Start Small, Scale Smart: How MaryRuth's Organics Overhauled Its Product Lifecycle
MaryRuth's Organics stood at a crossroads. It had quickly expanded from a single product, its liquid morning multivitamin, to a portfolio of more than 350 products, primarily liquid vitamins and dietary supplements.
But its existing data infrastructure was having trouble keeping up with the increase in volume.
The company struggled with fragmented, manual systems, with employees managing customer complaints via Excel sheets and product and quality documents in Google Drive. Quality management information was also scattered across various email threads, and in an FDA environment that is strictly regulated, this caused challenges with visibility and compliance.
As a result, MaryRuth's sought to centralize its product data and quality management records, improving traceability and ensuring proper revision controls so it could reduce or eliminate compliance risks.
"There were over 150 fields for every product," Diana Sehawneh, senior project manager for continuous improvement at MaryRuth's Organics, tells CGT. "We needed a unified system where all of our teams, as we are growing, could trust that the data was accurate for every single product as well as ensure we had proper change management to see all of the changes that occurred with our products over time."
[Related: Newell optimizes product detail pages with AI agent]
A Blueprint for Centralized Data
The first step included working with QMS in 2021 to establish initial document management, revision control and structured change management processes. It wasn't until 2022, however, that the company partnered with Propel on a multiyear effort to create a central library with expanded capabilities in label management.
Then in 2025, MaryRuth's extended that relationship, launching a product information management system built on a Salesforce cloud architecture through which the sales, marketing and customer service teams could access live product data.
Through this phased approach, the company was able to create a fully centralized data repository for all product information — formulations, ingredient libraries, testing methods, specs — and obtain buy-in in stages, proving value and trust across departments that were historically isolated, such as supply chain, product development and sales.
The strategy will continue through 2028, with plans for further tech integration, such as using more advanced AI capabilities; establishing a fully connected, end-to-end product record through a NetSuite ERP integration; and increasing direct formula collaboration with external supplier partners.

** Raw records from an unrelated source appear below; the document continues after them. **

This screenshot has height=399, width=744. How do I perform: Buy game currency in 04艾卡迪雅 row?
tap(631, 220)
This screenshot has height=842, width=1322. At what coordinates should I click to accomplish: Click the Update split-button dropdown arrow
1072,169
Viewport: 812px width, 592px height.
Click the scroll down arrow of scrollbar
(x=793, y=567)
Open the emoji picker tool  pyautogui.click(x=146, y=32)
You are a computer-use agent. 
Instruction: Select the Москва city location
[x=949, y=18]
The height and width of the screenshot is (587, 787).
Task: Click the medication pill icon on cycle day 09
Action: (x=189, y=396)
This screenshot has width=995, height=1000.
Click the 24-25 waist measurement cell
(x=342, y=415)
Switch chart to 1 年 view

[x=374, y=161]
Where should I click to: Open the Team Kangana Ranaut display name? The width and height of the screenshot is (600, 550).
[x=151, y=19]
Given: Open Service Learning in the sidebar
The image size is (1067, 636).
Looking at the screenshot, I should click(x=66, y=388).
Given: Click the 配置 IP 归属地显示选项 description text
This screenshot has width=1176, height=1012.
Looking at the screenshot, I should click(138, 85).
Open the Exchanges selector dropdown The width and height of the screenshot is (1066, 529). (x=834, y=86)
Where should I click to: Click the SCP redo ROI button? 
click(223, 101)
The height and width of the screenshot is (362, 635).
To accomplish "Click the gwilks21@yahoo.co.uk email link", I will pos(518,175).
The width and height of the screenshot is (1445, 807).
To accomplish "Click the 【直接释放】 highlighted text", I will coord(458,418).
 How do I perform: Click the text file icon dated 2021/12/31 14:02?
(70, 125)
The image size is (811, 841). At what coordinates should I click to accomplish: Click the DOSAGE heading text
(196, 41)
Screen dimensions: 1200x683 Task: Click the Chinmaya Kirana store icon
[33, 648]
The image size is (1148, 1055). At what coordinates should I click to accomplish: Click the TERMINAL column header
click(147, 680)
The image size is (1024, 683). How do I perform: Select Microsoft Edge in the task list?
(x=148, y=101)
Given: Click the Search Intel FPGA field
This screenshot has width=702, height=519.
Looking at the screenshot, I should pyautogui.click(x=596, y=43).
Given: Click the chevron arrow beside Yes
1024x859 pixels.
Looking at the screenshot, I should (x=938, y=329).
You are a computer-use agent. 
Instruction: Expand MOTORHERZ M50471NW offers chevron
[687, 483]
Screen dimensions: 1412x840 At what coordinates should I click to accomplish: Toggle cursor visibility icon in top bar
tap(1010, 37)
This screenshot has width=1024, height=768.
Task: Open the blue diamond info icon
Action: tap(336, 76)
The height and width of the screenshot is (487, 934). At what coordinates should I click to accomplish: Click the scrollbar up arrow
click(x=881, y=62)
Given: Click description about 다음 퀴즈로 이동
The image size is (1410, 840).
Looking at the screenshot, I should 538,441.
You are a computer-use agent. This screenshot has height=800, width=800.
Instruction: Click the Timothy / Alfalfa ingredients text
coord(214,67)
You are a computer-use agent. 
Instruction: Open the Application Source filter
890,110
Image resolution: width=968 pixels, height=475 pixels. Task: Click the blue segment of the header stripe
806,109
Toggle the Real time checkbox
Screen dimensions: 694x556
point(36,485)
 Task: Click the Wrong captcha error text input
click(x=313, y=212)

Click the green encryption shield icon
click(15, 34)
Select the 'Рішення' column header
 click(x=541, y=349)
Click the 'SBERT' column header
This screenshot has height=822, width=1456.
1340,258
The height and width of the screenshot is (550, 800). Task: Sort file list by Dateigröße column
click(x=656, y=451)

To ensure adoption goes as smoothly as possible, MaryRuth's has established an ongoing support system for its employees, providing them with 30 hours of structured yearly training, newsletters and recurring open-door hours.
From Reactive to Governed: The Operational Payoff
These efforts have so far expedited the company's product launch timeline from more than six months to just two to four months — a 30% reduction in cycle time. Additionally, it can now complete inspection reports in just one to two hours instead of the traditional full day. On the quality assurance side, team documentation per inspection has reduced from an hour to just 10 minutes, and MaryRuth's has also expanded its customer support ticket capacity by more than 2,000%.
"We can now manage over thousands of complaints and analyze them to properly investigate a lot quicker than we used to. We're also able to do much more robust analytics with the integration of Tableau," says Sehawne, adding that the company has had two FDA audits and passed both with 100% while reducing the audit time by 50%.
MaryRuth's reports the following benefits:
- 1,508% ROI
- 0.8-month payback period
- $8.4 month cumulative net benefit
- 7:1 benefit-to-cost
- $3.26 million average annual benefit
- $4 million net present value
The bigger shift, says Sehawne, is moving from reactive and manual processes to governed and traceable — approvals are now workflow-driven, label releases are automated and complaint trends are analyzable.
Strategic Advice for Peers
For consumer companies jumping into a similar journey, Sehawne recommends they start small, improve value and then continue expanding with purpose. MaryRuth's journey moved through each phase slowly, showing ROI before moving on — a tactic that Sehawne says builds organizational trust and funds the next phase.
She also suggests companies:
- Begin with their most painful workflow and build outward.
- Quantify value for leadership and show end users how it makes their day easier.
- Build a roadmap with a clear next phase, not just a destination.
- Invest in training, office hours and ongoing support with the same rigor as system configuration.
"The technology is usually the easier part," says Sehawne, adding that companies must readapt based on the different requirements that come up throughout the year. "Every three months we try to realign … ensuring that we have the big wins accounted for, for the year. And then whatever small wins that we can tap into for the rest of the year get built in. This shows continuous value and trust in the team."